The use of an integrated DevSecOps platform provides a bridge between every stage of the lifecycle. For instance:

  • Support for SoCs from the world’s leading chip manufacturers means that the selection, preparation, and development stages can happen concurrently and in lock-step.
  • Applications developers can deploy their software on the SoC’s evaluation kit and on custom hardware simultaneously, while keeping all work aimed at readiness for manufacturing synchronized with the development flow.
  • Development on the evaluation kit and the pre-production flow will work with the same backend build, secure and deploy frameworks used in the test, tooling and production stages.
  • An SBOM is automatically generated and updated for every instance of the product’s firmware and application code. In production, an SBOM is then generated for every production unit shipped from the factory. The provision of a node-by-node SBOM enables product managers to respond immediately and easily to queries about a product’s exposure to any CVE notice.
  • Production tooling is compatible with development tools, so that production teams can recreate prior builds in minutes, migrate old designs to new firmware, provide detailed immutable logs for updates over the life of the device, and manage the deployment of application code down to the node.
  • All of these prior stages are fully integrated into tools for fleet management and secure over-the-air update delivery and implementation.

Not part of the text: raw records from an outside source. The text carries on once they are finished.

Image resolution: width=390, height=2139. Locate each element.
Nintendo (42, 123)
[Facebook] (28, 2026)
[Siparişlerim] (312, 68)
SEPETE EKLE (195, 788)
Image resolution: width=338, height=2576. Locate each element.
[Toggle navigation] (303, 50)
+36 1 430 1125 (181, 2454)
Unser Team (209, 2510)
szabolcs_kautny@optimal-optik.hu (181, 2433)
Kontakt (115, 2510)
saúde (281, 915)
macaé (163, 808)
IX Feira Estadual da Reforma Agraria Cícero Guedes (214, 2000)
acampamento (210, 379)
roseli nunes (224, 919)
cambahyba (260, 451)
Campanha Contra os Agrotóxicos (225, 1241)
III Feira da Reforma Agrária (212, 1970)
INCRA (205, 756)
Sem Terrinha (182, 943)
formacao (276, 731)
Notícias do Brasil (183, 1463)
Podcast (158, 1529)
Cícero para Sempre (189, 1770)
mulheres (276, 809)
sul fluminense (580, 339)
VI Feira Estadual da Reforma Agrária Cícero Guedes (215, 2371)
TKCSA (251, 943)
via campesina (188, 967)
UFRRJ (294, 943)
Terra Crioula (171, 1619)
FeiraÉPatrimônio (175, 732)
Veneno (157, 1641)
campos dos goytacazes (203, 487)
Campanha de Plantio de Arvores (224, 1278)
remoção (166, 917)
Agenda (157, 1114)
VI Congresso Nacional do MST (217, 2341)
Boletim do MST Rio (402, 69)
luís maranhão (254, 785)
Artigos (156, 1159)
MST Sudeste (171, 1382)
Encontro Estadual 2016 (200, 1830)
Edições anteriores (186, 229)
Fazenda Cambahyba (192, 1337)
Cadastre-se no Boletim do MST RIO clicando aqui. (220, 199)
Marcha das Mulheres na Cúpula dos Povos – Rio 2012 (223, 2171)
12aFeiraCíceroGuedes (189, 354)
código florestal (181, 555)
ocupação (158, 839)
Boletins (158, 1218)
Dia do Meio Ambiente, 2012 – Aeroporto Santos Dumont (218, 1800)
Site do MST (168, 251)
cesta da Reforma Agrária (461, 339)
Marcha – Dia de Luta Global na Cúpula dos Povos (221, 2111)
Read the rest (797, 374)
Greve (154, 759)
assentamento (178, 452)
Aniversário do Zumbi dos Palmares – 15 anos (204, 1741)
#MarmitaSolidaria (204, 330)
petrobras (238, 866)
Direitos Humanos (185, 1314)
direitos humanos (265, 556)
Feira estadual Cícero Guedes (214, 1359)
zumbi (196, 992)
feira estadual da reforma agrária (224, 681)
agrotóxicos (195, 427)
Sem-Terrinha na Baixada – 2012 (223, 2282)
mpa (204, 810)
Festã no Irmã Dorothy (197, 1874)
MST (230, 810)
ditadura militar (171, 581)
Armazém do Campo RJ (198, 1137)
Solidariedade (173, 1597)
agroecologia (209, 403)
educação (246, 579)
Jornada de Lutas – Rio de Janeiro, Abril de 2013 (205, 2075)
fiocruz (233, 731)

By implementing product development on a DevSecOps platform such as the FoundriesFactory product from Foundries.io, OEMs can eliminate the security and product maintenance risks that arise from the natural fragmentation between organizational silos.

A unified platform with common tooling from Stage 1 to Stage 8 also creates more opportunity to develop and deploy new features and exploit more revenue generation opportunities in the installed base of connected devices.

So the use of a DevSecOps platform can turn the maintenance Stage 8 of the product lifecycle from a potential source of financial and reputational risk into a revenue generation opportunity.